-- Exercise description --
Transcribe each entry below exactly. Pictures do not go in the copy.

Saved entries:
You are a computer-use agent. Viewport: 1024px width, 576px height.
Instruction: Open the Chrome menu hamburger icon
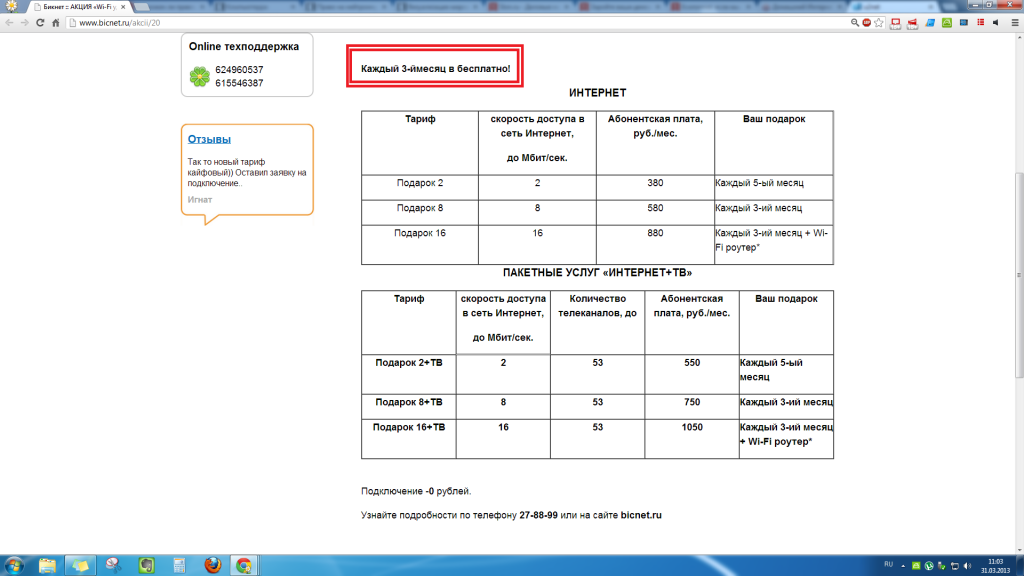click(x=1012, y=22)
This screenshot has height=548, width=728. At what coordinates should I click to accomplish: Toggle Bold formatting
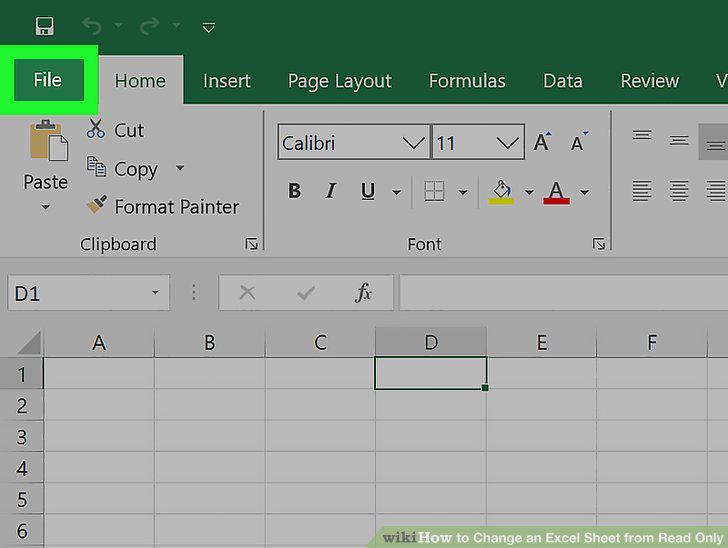click(x=294, y=191)
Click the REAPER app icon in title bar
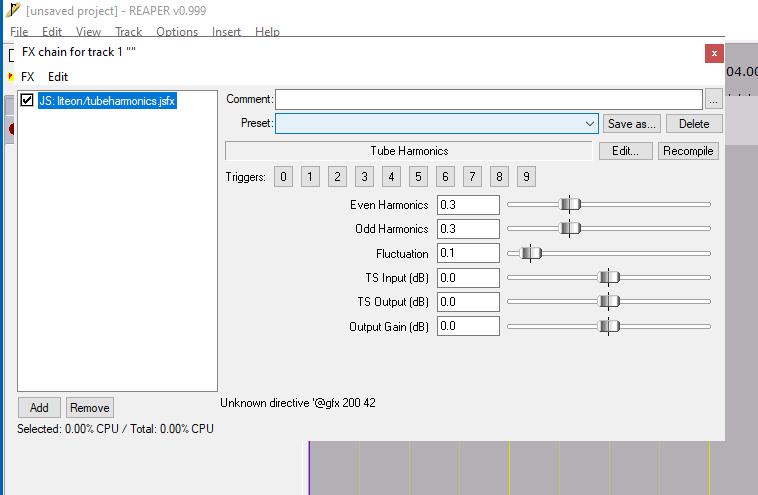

-- Answer box --
You are a computer-use agent. Viewport: 1024px width, 576px height.
Instruction: Open the Chrome menu hamburger icon
click(x=1012, y=22)
This screenshot has height=548, width=728. At what coordinates should I click to accomplish: Toggle Bold formatting
click(x=294, y=191)
Click the REAPER app icon in title bar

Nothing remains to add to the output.